* **Aufgabe 1**: Wie viel Prozent der Bevölkerung von Manaus waren laut den Antikörper-Tests im vergangenen Sommer schon mit dem Coronavirus infiziert, wie der Lesetext angibt?
* **Aufgabe 2**: Gib bitte aus dem Lesetext alles von „Ein brasilianisch-britisches Forscherteam“ bis hinunter zu „es zu neutralisieren.“ wortgetreu wieder.

─── Lesetext ───

P.1 löste brutale zweite Corona-Welle in Manaus aus

P.1 gilt bei vielen Wissenschaftlern als Hauptursache dafür, dass die brasilianische Amazonas-Metropole Manaus Anfang Jahr unter der zweiten Corona-Welle kollabierte. Dabei war man davon ausgegangen, dass die Stadt gut gerüstet sei. Bei Antikörper-Tests im vergangenen Sommer hatte sich herausgestellt, dass mehr als 60 Prozent der Bevölkerung bereits mit dem Coronavirus infiziert waren und als immun galten. Vor einer erneuten Infektion waren sie dennoch nicht geschützt.

Ein brasilianisch-britisches Forscherteam ist davon überzeugt, dass die Virusvariante P.1 für die hohe Anzahl von Re-Infektionen verantwortlich ist. Über die Studie hat unter anderem die «Neue Zürcher Zeitung» berichtet. Das Autorenteam geht davon aus, dass P.1 um das 1,4- bis 2,2-fache einfacher zu übertragen ist. Ausserdem würden Antikörper schlechter an das Virus andocken, um es zu neutralisieren.

Die US-Zeitung «The Washington Post» sieht darin potenzielle Gefahren im Kampf gegen Corona auf der ganzen Welt: «Obwohl die Schlussfolgerungen noch vorläufig sind, sind die Implikationen gravierend: Es ist möglich, dass das Virus Impfstoffe und natürliche Immunsysteme herausfordern könnte. (...) Was in Brasilien passiert, bleibt nicht in Brasilien. (...) Das ist ein Problem für alle.»

Diese Virusvarianten stehen im Fokus der Wissenschaft

Die relevanten Mutanten unterscheiden sich vom ursprünglichen Covid-19-Erreger unter anderem in der Mutation N501Y. Diese gibt eine Veränderung an der rezeptorbindenden Domäne des Spike-Proteins von Sars-Cov-2 an. Sprich: Das Virus dockt leichter an die menschliche Wirtszelle an.

Die brasilianische Variante P.1 weist 17 Mutationen auf, darunter N501Y und eine weitere Mutation an der rezeptorbindenden Domäne des Spike-Proteins, die auch die südafrikanische Virusvariante auszeichnet.

So wirksam sind Impfstoffe gegen die Mutanten

Die Impfstoffe von Biontech und Astrazeneca wirken einer Studie zufolge besser gegen die in Brasilien entdeckte Virusvariante als zunächst angenommen. Bei der brasilianischen Variante P.1 erzielten die Impfstoffe eine ähnliche Wirkung wie bei der britischen Variante, wie aus der noch nicht von Fachleuten begutachteten Studie hervorgeht, die die Universität Oxford am Donnerstag veröffentlichte.

─── Datensatzauszüge ───

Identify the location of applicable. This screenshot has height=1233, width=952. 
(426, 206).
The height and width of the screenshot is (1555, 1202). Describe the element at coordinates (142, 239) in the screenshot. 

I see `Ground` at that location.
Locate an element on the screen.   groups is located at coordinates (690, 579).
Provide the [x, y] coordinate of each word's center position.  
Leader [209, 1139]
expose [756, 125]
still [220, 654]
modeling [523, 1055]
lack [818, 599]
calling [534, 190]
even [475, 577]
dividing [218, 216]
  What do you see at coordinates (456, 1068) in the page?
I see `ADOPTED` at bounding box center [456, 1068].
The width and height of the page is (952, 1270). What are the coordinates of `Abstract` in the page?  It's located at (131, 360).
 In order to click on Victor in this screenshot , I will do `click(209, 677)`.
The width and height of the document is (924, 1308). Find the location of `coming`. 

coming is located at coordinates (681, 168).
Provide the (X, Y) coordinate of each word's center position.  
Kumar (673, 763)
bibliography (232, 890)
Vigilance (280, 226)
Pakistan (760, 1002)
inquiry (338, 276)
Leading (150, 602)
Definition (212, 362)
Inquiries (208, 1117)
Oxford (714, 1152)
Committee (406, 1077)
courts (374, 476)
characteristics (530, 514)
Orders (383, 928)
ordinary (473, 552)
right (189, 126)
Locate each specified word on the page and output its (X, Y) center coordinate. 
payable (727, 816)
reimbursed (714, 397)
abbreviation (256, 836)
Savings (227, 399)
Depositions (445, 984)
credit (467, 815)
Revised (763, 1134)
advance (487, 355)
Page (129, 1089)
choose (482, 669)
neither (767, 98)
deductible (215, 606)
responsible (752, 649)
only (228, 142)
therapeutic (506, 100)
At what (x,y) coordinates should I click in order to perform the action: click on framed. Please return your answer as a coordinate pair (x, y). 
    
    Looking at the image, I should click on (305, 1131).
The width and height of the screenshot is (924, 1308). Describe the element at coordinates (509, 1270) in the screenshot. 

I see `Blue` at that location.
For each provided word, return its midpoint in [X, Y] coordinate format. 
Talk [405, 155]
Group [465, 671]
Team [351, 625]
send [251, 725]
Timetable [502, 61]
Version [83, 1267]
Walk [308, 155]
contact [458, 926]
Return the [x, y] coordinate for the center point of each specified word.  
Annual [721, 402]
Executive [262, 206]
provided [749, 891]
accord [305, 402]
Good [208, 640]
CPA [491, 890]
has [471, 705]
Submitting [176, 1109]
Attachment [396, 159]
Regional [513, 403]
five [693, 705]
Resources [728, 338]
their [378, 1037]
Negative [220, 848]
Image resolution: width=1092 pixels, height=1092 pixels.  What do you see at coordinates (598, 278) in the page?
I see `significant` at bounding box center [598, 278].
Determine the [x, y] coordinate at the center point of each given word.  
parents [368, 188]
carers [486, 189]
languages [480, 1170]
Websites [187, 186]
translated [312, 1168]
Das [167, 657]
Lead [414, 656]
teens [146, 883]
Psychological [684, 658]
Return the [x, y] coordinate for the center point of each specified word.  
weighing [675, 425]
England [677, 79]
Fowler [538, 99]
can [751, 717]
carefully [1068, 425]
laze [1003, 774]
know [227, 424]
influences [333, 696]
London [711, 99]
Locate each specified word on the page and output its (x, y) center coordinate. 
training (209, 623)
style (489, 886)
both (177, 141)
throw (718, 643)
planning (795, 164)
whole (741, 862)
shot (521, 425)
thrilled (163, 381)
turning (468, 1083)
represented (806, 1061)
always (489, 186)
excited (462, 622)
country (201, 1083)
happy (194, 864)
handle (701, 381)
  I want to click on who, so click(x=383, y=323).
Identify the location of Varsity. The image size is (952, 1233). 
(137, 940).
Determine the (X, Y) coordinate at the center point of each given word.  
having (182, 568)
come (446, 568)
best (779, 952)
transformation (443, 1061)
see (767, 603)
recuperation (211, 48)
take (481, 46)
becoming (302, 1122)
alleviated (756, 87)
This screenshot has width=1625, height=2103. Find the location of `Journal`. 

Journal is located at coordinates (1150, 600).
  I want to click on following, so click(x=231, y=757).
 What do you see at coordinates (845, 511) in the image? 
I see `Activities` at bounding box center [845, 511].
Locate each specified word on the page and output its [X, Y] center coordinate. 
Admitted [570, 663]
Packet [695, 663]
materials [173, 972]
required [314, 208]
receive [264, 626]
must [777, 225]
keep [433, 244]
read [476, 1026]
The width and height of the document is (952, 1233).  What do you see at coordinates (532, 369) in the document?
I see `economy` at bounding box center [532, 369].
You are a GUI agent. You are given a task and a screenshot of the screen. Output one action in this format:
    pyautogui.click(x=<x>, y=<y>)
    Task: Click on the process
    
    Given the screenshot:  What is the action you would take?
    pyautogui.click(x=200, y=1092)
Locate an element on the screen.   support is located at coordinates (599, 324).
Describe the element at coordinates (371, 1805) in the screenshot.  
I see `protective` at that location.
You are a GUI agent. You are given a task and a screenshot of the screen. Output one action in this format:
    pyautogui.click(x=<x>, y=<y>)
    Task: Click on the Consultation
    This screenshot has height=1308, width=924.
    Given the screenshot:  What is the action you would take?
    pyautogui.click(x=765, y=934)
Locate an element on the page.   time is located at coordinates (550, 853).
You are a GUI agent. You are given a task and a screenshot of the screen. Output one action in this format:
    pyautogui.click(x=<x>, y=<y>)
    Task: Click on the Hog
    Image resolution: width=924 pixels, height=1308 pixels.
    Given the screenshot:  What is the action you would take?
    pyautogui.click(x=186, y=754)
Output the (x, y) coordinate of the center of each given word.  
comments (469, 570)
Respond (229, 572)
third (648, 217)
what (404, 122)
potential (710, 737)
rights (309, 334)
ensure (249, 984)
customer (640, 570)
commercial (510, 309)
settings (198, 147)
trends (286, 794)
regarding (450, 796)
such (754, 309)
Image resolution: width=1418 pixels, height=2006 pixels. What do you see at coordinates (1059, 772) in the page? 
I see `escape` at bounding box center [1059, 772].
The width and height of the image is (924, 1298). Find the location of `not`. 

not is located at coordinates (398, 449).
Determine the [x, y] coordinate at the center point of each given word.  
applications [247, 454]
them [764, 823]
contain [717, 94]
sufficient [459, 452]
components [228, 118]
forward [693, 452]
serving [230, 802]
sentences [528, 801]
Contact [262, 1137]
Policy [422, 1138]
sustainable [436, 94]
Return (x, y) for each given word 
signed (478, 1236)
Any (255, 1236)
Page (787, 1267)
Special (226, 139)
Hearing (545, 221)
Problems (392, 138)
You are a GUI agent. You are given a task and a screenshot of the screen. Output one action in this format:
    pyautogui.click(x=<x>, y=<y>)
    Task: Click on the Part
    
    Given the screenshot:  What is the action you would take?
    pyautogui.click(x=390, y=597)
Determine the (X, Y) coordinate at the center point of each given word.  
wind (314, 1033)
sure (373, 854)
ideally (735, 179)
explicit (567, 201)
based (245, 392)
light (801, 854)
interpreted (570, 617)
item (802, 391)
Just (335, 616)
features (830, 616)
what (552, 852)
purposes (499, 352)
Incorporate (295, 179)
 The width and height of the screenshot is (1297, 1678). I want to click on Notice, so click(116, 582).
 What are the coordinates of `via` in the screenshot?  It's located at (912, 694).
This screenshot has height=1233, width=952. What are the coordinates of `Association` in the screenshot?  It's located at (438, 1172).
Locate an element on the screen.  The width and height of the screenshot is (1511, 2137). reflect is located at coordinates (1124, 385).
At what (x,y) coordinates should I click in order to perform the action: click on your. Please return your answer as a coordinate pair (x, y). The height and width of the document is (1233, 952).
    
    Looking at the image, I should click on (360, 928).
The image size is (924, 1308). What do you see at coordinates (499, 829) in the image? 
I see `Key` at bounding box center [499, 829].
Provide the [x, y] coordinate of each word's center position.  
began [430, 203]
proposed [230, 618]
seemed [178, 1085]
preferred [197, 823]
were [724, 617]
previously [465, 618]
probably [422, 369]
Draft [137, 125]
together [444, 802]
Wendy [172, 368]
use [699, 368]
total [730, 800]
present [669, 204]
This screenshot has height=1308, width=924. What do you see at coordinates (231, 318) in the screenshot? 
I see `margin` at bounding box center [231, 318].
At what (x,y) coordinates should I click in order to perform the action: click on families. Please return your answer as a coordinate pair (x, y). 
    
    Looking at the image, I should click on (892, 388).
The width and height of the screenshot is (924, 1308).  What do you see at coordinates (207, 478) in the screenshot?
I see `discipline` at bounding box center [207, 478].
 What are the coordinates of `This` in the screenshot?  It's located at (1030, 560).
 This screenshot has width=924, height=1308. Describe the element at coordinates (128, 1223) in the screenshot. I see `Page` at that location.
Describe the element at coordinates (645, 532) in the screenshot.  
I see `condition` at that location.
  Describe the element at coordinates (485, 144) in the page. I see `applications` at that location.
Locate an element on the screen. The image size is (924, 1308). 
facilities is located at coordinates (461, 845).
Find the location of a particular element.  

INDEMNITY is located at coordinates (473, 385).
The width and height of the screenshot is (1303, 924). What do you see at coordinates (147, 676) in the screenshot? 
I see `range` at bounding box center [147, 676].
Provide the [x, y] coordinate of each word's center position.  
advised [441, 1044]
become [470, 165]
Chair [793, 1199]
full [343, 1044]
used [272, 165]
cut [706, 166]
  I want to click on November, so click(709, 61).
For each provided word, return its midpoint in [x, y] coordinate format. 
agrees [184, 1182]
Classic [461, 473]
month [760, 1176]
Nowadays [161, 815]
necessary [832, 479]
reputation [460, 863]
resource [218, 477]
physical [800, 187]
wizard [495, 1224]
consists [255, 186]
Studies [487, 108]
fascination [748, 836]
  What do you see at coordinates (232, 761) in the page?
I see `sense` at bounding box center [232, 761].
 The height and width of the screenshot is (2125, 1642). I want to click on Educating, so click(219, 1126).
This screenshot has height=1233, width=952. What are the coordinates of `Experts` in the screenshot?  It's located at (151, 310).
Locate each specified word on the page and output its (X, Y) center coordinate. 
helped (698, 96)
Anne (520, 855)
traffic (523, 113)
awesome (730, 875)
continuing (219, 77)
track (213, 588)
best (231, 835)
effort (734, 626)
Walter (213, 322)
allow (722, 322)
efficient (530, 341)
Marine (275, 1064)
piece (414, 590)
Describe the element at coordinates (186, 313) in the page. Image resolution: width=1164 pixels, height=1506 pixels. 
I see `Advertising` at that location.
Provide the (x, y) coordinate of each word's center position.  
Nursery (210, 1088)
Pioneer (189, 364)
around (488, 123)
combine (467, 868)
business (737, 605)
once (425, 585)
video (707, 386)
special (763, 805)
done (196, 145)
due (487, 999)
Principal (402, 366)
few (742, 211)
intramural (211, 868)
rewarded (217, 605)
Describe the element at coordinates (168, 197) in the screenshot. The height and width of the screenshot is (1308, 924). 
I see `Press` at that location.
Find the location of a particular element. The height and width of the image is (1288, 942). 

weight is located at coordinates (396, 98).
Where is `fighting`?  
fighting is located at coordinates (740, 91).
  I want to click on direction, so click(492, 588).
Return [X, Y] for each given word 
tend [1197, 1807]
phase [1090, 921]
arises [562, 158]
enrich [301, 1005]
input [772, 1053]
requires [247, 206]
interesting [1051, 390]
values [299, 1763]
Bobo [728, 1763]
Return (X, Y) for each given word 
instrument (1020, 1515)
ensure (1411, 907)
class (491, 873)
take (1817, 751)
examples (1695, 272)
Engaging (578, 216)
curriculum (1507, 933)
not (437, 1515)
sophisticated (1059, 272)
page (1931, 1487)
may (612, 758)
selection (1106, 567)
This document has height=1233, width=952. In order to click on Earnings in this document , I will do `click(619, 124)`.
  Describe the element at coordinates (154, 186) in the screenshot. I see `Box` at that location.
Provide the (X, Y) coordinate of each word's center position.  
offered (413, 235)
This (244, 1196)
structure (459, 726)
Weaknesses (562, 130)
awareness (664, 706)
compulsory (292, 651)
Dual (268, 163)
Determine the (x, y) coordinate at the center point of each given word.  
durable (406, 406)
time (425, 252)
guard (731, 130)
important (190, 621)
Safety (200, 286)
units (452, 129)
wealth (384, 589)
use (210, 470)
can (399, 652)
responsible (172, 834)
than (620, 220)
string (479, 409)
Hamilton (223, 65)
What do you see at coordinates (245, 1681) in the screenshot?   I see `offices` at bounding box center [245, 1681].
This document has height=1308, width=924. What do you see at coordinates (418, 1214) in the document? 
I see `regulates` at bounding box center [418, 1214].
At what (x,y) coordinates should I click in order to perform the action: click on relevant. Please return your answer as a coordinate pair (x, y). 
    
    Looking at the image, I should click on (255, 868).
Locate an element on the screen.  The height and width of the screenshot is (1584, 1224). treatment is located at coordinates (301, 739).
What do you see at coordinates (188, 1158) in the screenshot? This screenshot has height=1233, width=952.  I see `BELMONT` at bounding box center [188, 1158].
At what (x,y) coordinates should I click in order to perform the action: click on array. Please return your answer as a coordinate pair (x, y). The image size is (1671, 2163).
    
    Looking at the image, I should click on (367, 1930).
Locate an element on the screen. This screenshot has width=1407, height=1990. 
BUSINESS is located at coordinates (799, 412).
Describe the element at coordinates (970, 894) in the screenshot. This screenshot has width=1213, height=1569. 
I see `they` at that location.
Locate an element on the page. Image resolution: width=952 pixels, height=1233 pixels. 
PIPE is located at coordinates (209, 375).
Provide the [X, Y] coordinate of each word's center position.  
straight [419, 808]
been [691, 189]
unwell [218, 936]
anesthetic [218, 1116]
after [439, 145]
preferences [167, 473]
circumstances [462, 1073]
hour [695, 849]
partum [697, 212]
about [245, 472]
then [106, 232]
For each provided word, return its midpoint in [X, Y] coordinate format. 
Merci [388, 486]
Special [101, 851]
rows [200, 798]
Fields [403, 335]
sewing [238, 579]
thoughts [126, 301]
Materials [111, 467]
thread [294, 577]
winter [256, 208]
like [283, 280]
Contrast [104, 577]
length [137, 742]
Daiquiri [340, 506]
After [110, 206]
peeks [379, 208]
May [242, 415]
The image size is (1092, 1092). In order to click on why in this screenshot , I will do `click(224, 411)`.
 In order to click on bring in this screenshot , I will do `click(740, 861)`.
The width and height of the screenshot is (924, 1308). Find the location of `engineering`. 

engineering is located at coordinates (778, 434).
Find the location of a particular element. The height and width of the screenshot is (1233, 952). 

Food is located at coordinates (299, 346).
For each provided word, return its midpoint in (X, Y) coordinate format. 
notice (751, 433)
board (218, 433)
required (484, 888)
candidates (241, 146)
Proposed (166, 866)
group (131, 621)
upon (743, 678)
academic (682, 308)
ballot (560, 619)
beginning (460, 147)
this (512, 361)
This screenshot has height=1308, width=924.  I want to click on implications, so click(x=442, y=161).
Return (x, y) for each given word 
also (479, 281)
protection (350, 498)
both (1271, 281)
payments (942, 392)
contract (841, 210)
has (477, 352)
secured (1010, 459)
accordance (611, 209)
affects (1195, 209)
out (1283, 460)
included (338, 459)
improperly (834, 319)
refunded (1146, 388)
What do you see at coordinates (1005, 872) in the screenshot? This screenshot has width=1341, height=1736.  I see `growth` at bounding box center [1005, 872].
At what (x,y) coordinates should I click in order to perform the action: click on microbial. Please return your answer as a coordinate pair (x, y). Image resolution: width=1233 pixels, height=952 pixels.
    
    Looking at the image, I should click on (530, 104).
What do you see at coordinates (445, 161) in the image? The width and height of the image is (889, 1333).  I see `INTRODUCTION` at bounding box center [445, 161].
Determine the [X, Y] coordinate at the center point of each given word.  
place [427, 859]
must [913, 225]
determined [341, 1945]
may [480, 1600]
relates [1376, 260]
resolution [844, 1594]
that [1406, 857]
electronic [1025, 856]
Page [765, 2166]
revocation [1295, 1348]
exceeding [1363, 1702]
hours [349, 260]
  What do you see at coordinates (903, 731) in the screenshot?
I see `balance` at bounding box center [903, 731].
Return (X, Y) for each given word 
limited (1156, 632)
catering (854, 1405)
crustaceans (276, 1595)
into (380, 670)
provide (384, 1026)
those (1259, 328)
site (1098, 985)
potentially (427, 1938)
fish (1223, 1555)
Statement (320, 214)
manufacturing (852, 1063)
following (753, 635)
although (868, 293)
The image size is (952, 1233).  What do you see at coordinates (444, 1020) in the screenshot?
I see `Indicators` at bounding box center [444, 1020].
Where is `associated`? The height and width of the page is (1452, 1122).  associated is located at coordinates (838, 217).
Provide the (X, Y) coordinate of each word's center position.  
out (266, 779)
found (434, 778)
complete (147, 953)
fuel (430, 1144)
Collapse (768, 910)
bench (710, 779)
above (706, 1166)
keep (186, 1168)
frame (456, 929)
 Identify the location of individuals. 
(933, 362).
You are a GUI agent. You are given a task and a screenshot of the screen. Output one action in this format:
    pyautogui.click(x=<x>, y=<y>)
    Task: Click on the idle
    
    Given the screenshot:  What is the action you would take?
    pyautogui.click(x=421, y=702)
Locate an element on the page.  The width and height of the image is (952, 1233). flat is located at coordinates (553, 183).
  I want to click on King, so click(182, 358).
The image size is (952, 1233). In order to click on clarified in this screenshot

───

* **Antwortbereich 1**: Mehr als 60 Prozent.

* **Antwortbereich 2**:
Ein brasilianisch-britisches Forscherteam ist davon überzeugt, dass die Virusvariante P.1 für die hohe Anzahl von Re-Infektionen verantwortlich ist. Über die Studie hat unter anderem die «Neue Zürcher Zeitung» berichtet. Das Autorenteam geht davon aus, dass P.1 um das 1,4- bis 2,2-fache einfacher zu übertragen ist. Ausserdem würden Antikörper schlechter an das Virus andocken, um es zu neutralisieren.